First home buyers are starting to step back and investor demand is slumping in all areas except new property, as Australia's housing market enters a downturn. This was reported by Qazaqyia.kz citing The Guardian.

Research shows the market is transforming, nearly two months on from a third consecutive interest rate rise and sweeping tax reforms.

First home buyers are getting cold feet in the face of rising interest rates, ending a boom in demand backed by the government's 5% deposit scheme. They had accounted for more than 10,000 new loans a month from October, when the scheme expanded, until March, the Australian Bureau of Statistics has reported.

Credit agency Equifax reported home loan applications in May were 10.9% lower than May 2025 – while first-timer applications were down 13.4%.

Loan Market saw first home loan applications fall 20% in June compared to the same month in 2025.

Another way of tracking entry-level activity is by comparing price growth in homes eligible for the popular 5% deposit scheme with those that aren't. Homes are eligible if they are priced below $1.5m in NSW cities, $1m for south-east Queensland, $950,000 for Melbourne and Geelong, $850,000 for Perth, $900,000 for Adelaide and $700,000 for Hobart, with varying levels in the regions.

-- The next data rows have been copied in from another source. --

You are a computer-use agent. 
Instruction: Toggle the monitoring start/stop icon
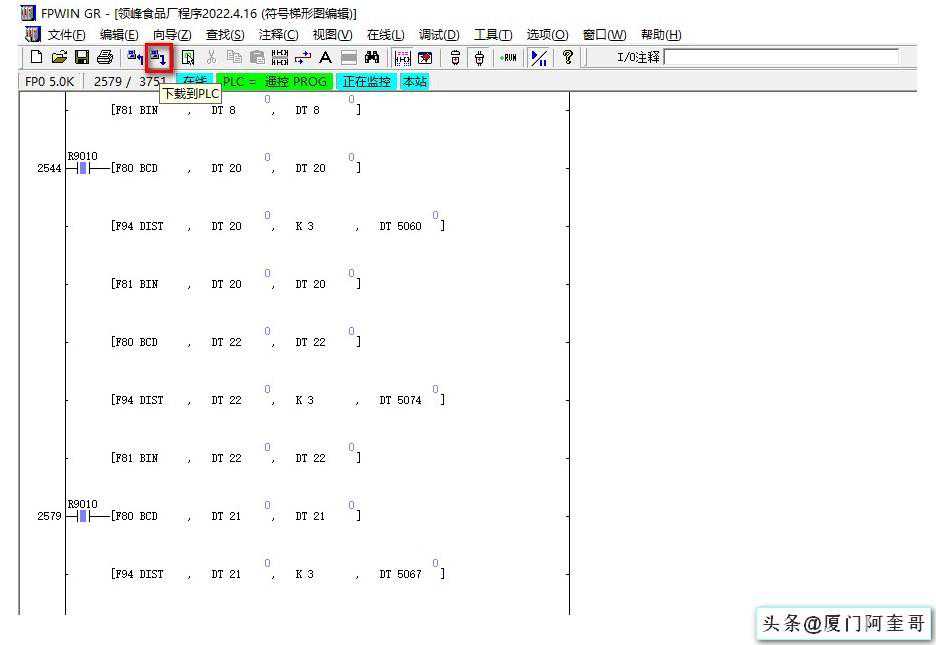[538, 58]
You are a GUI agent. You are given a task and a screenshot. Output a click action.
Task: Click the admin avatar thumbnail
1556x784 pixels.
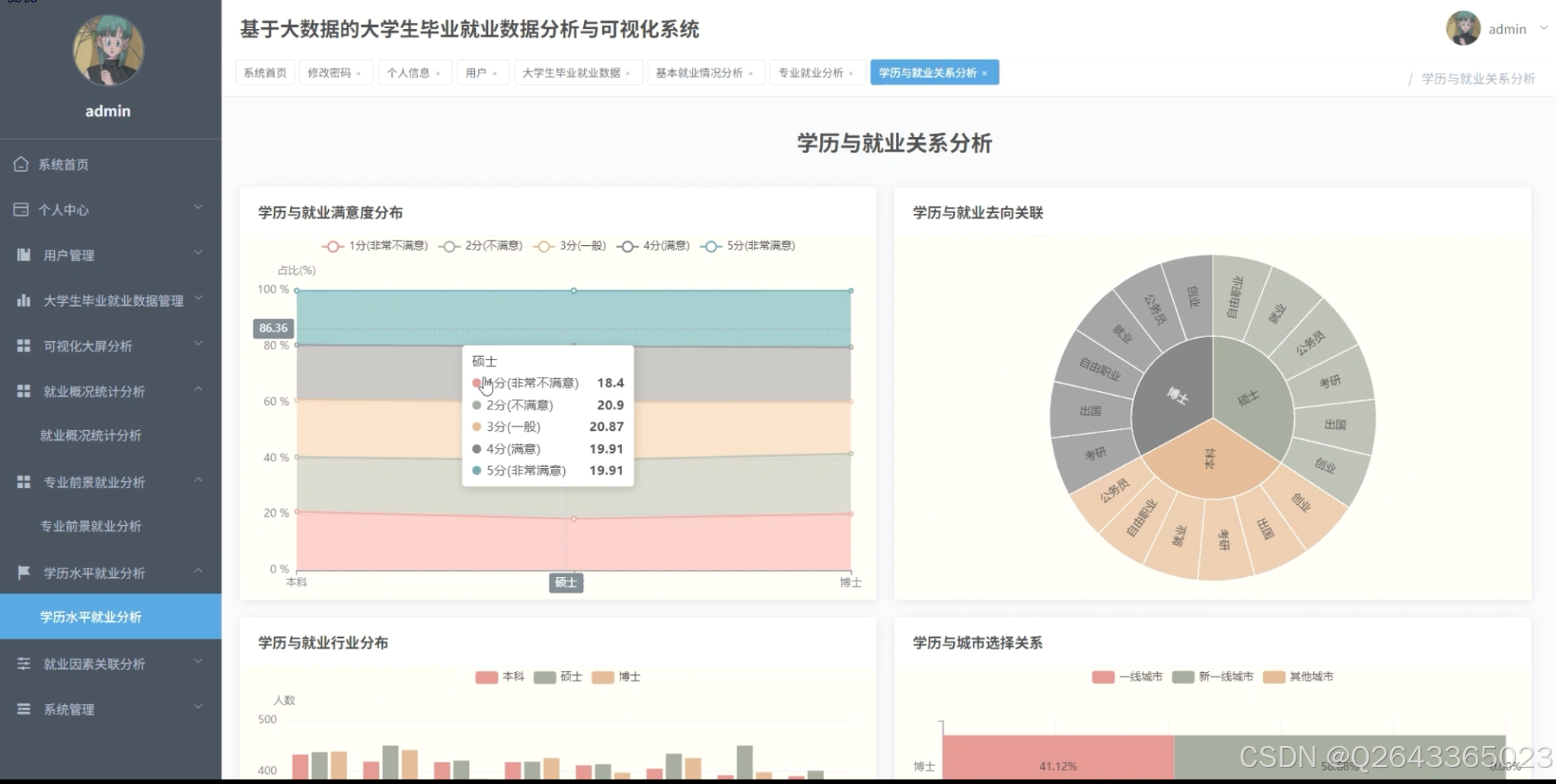(1462, 28)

Data from the property insights platform Cotality, pulled exclusively for Guardian Australia, shows property prices outside the scheme's price caps began falling in April. Properties below the caps rose faster in price, for longer, but began to fall in June.

Lauren Jones, a Brisbane buyers' agent, said she had seen only some first home buyers out and about, despite the quieter market working in their favour. "This is what first-time buyers have been waiting for … and they're just not taking the opportunity," Jones said.

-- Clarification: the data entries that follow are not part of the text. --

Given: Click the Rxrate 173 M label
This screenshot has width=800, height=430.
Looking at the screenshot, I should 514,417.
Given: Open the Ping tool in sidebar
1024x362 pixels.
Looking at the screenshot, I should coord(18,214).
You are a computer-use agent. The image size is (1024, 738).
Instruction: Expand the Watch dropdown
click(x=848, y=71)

The Reserve Bank's interest rate rises have pushed the average new loan rate above 6% annually, likely forcing some first home buyers to give up. Jones said buyers had also been spooked by falling prices. "They freak out when the market's freaking out," she said. "First time buyers are out there putting in aggressive offers when the market's hot, but the moment the market cools down, they back off."

While more affordable homes are starting to cool, Australia's most expensive homes are recording deeper declines. Higher-end home prices are slumping in Sydney, Melbourne and Canberra. Sydney's top quartile – the top 25% of the market – has seen a median price fall of about $90,000 in the last three months. The top quartiles are made up of homes worth about $1.8m and over in Sydney, $1.1m in Melbourne, $1.4m in Brisbane, $1.2m in Adelaide and $1.3m in Perth.

In Hobart, where most home prices are still rising, the top quartile of the market has seen prices go backwards in the three months to June. Lower demand has translated to slower price growth for expensive properties in Brisbane, Adelaide and Perth. Jones said Brisbane buyers had grown pickier about top-priced properties, looking for fully renovated homes and ignoring or getting big discounts on houses that need work. "The unrenovated stuff is just sitting there and will be dropping in price quite a bit."

But buyers could not afford to be so picky over more affordable homes, she said. "That's probably happening more at the top end than it is at the bottom end [where] they'll still just take what they can get."

In mid May, the federal budget cut off access to negative gearing for investors buying existing homes. Banks responded by slashing investors' borrowing capacity by about 20%, National Australia Bank reported.